## The problem
Rewrite the lines below with "trash icon" changed to "delete button" and nothing else altered, starting at the line that has "Image resolution: width=1566" and ending after the line that has "Action: click(911, 99)". Leave the pictures out.

## Material for this exercise
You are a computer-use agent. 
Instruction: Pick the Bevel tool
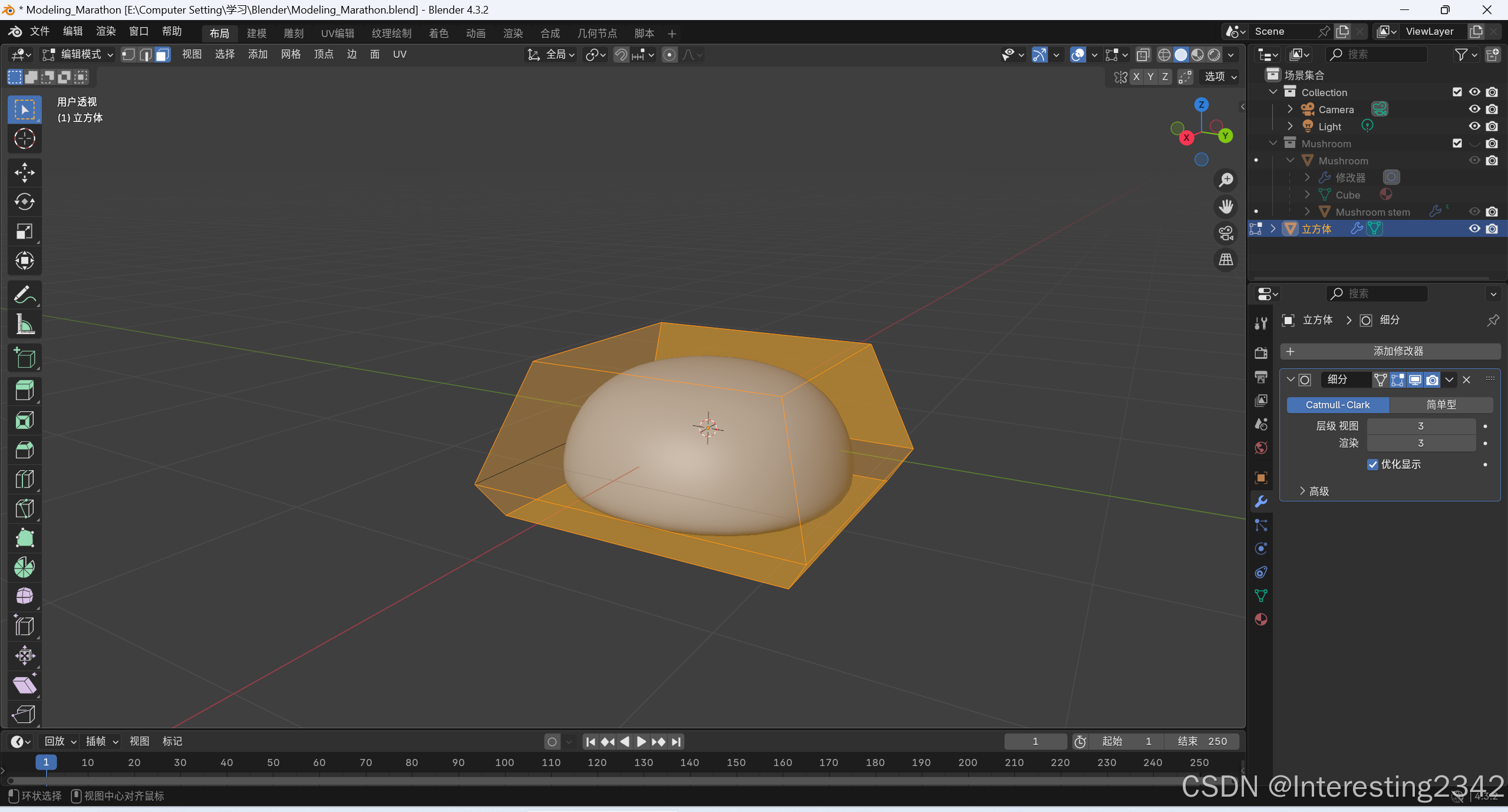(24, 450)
---
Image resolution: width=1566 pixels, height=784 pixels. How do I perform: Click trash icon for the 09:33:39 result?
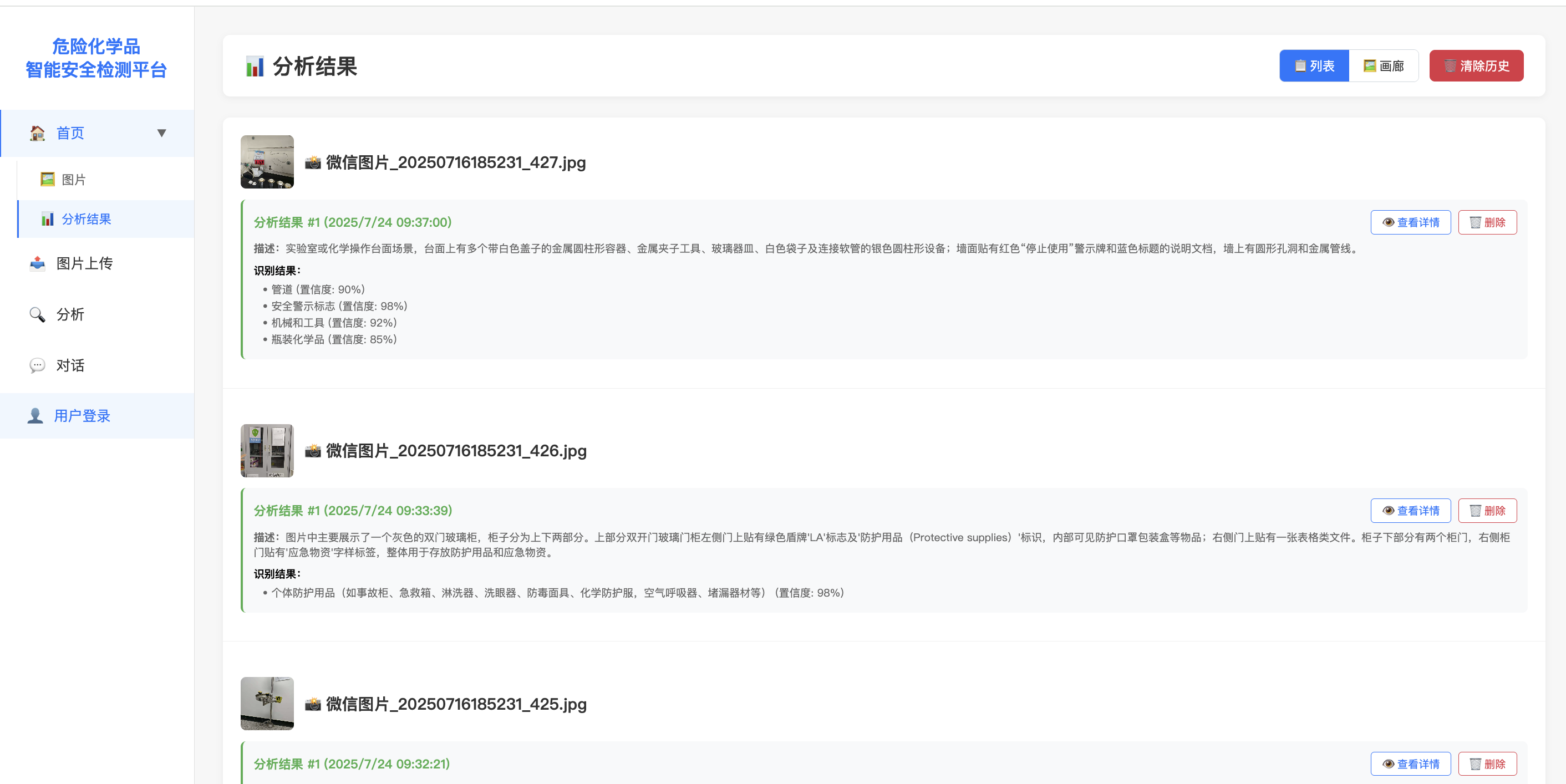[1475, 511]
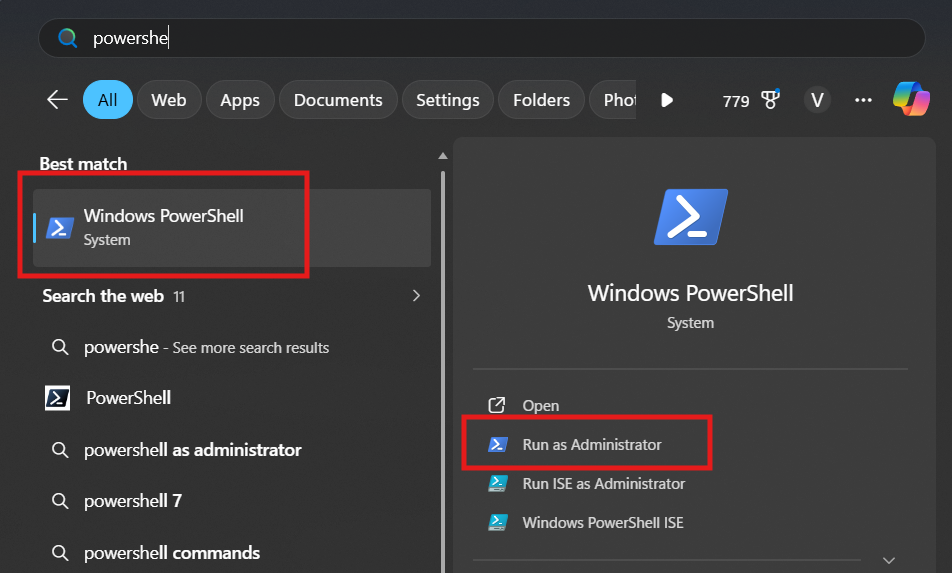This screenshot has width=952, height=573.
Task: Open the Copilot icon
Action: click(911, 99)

## The result
Image resolution: width=1566 pixels, height=784 pixels. How do I perform: Click delete button for the 09:33:39 result?
[1475, 511]
This screenshot has width=952, height=573.
Task: Open the Copilot icon
Action: click(911, 99)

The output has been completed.